*What you are asked to do*.
Please rewrite everything from the row containing "Adjust the system sound volume slider" down to the row containing "The image size is (865, 623).", replacing "description text" with "caption" and changing nothing else. Leave the pictures out of your answer.

+++ Record excerpts

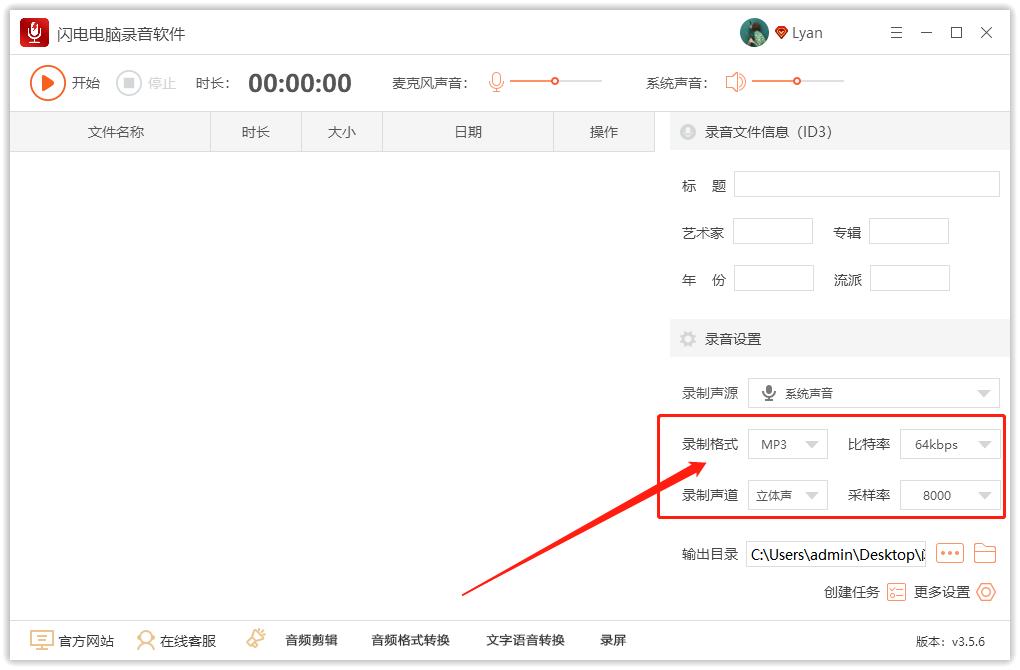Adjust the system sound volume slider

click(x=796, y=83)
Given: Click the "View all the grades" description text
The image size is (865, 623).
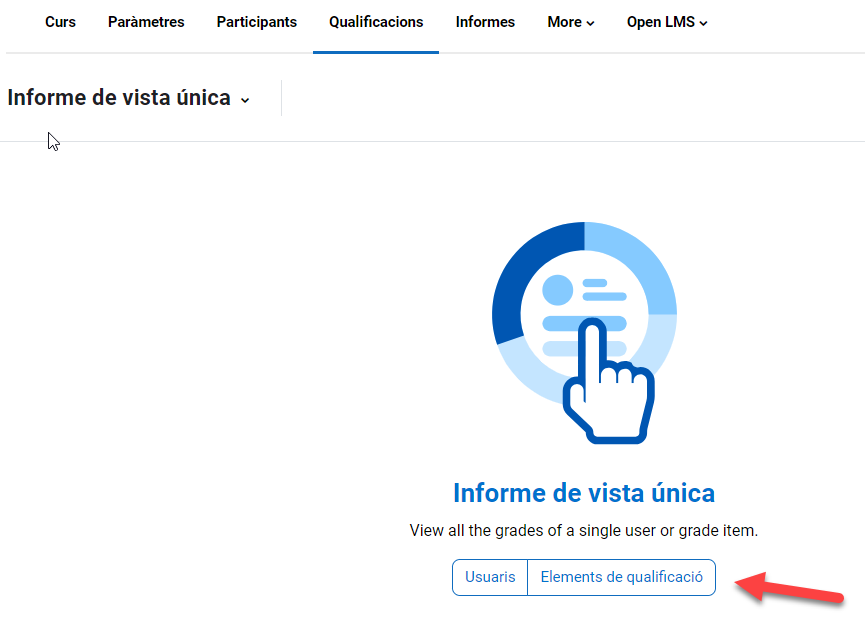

++++++
+++ Record excerpts

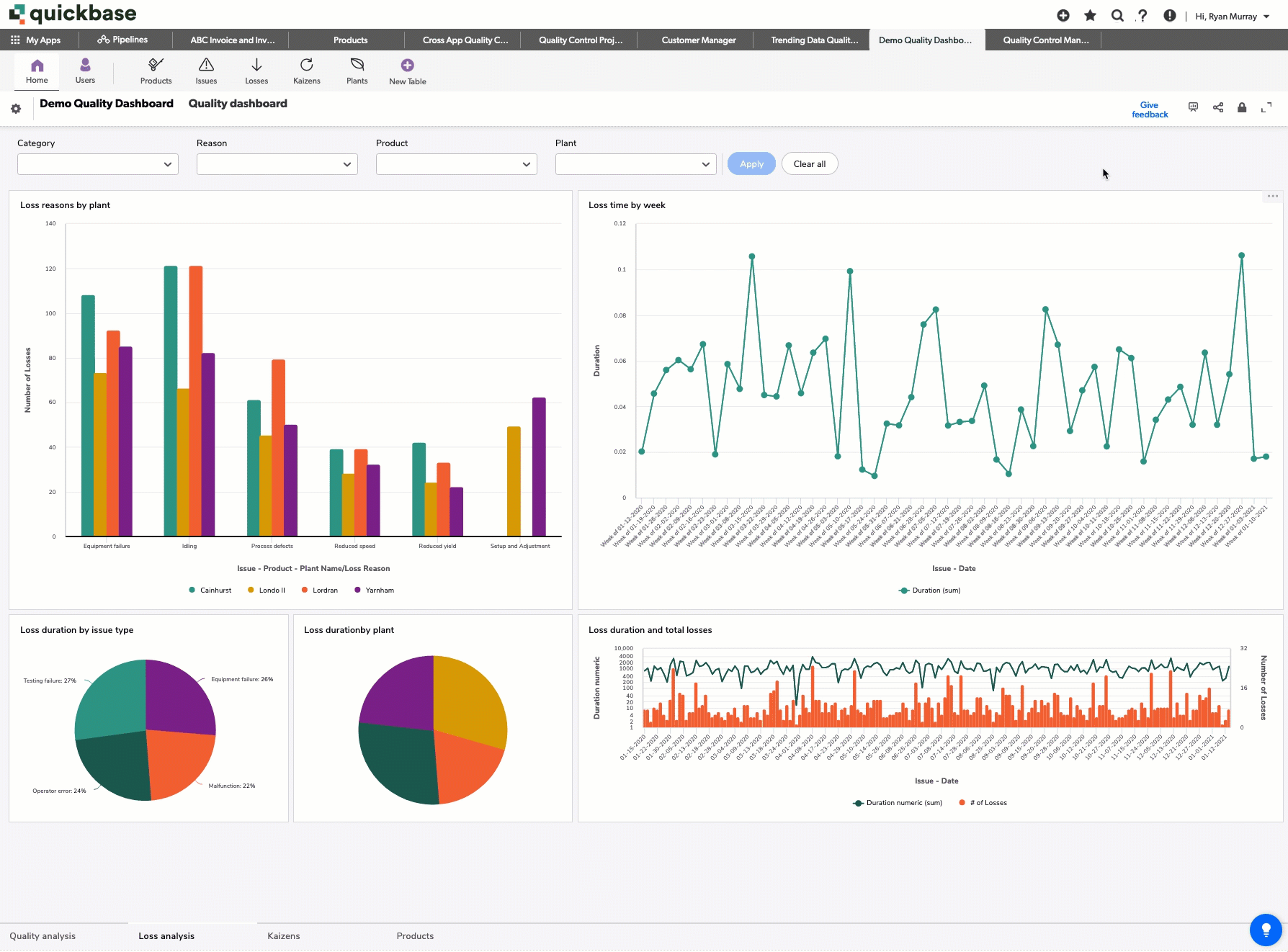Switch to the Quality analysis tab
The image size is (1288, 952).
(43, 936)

++++++

*The solution*.
Adjust the system sound volume slider

click(x=796, y=83)
Given: Click the "View all the grades" caption
The image size is (865, 623).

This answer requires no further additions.